Canada has a long and varied relationship with Thanksgiving. Canadians have been celebrating Thanksgiving in one form or another since 1799, though the time of year and reason behind the holiday varied until about 1887 when the day of celebrating the "Blessings of an abundant harvest" were fixed, with some exceptions, on a Thursday around mid November, merging into the practice of holding it on the same day as "Armistice Day" (now known as Remembrance Day) after the First World War. By about 1931 the practice of having Thanksgiving on the second Monday in October came about and the Holiday was made official in 1957. Interestingly, Canada, unlike in the U.S., has held "Thanksgiving" days for all sorts of reasons: the end of wars, the end of Cholera, Queen Victoria's Diamond Jubilee etc. But still there was a long history of celebrating the Harvest in Canada in October and November, and that is the practice that survives until today.
Celebrating the harvest is not a foreign concept to most Pagans. In the Pagan (largely derived from the Celtic) calendar there are three major harvest festivals: Lughnasadh (Lammas), Mabon and Samhain. Thanksgiving falls almost directly between the latter two, which is not surprising either culturally or practically since this time of year is in fact when a lot of the Canadian harvesting is done. As a largely urban community as well, it is even more important to celebrate and be thankful for the bounty of the land in order to help bridge the gap between us and our food. Being respectful and thankful for the abundance around us also makes us more conscious and conscientious which promotes your own health and the health of the animals and vegetation we eat. This is a very Pagan concept.
This year, I suggest making your Thanksgiving with a little extra Pagan flare: Set a place at your table for the Goddess and the God. Thank the Goddess for the bounty of the earth, offering her a slice of pumpkin pie, an apple, some corn, potatoes and cranberries.
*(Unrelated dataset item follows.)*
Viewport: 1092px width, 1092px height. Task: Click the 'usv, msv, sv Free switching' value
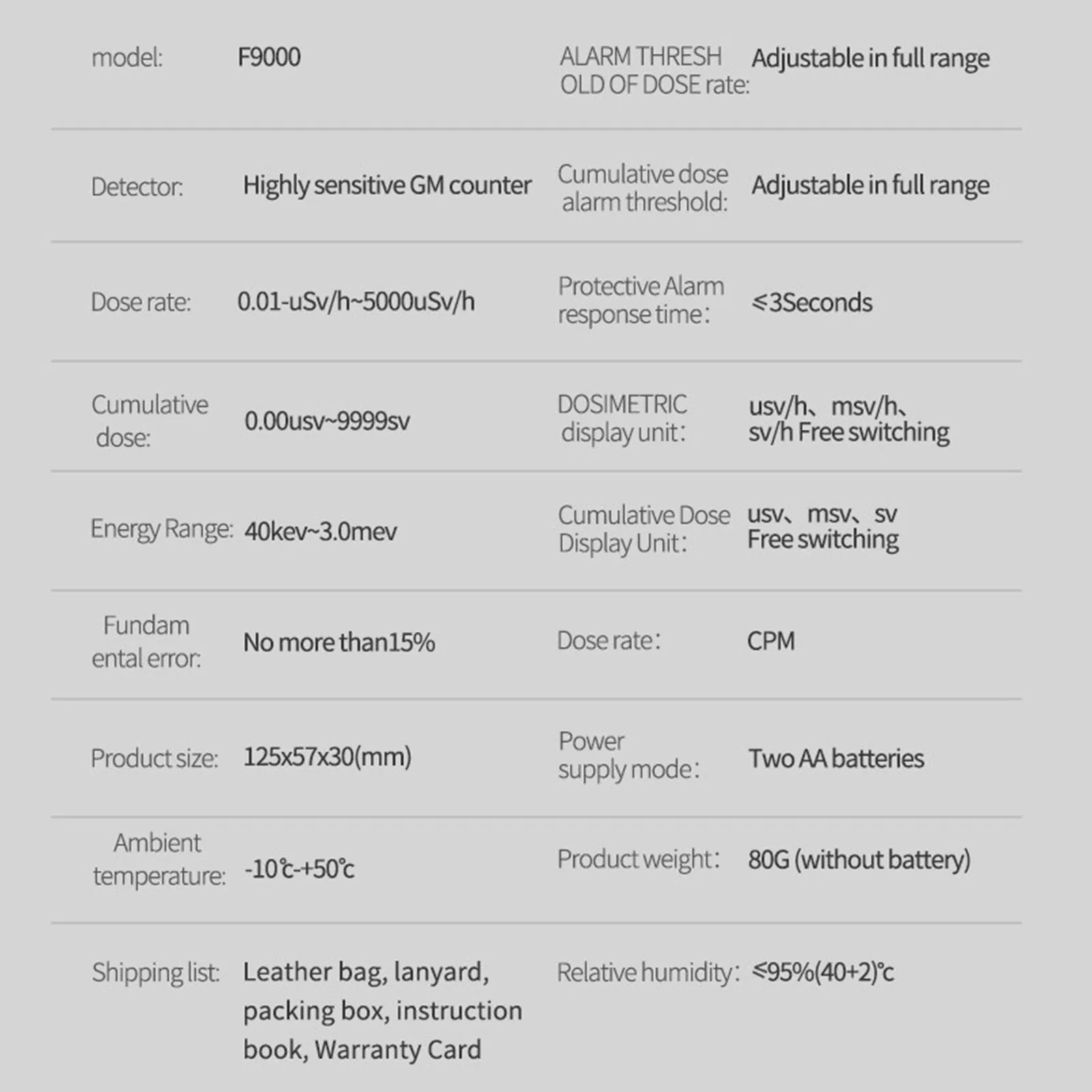(x=823, y=527)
Thank the God for providing us with meat and ask him to bless the souls of the animals who were sacrificed so we could eat. Pile his plate with turkey and gravy pour him some wine or mead as befits the Great Hunter. At the end of the meal, put some of the food outside for the local wildlife to enjoy, as well as any Fae hanging about (they really like apples and honey). If you can, bury the rest so you are giving back to the earth what it has given you.
For centuries Canadians have been observing the practice of being thankful for great fortune and bounty. Pagans have been doing the same for millennia. This year, blend the two for a truly thankful Thanksgiving.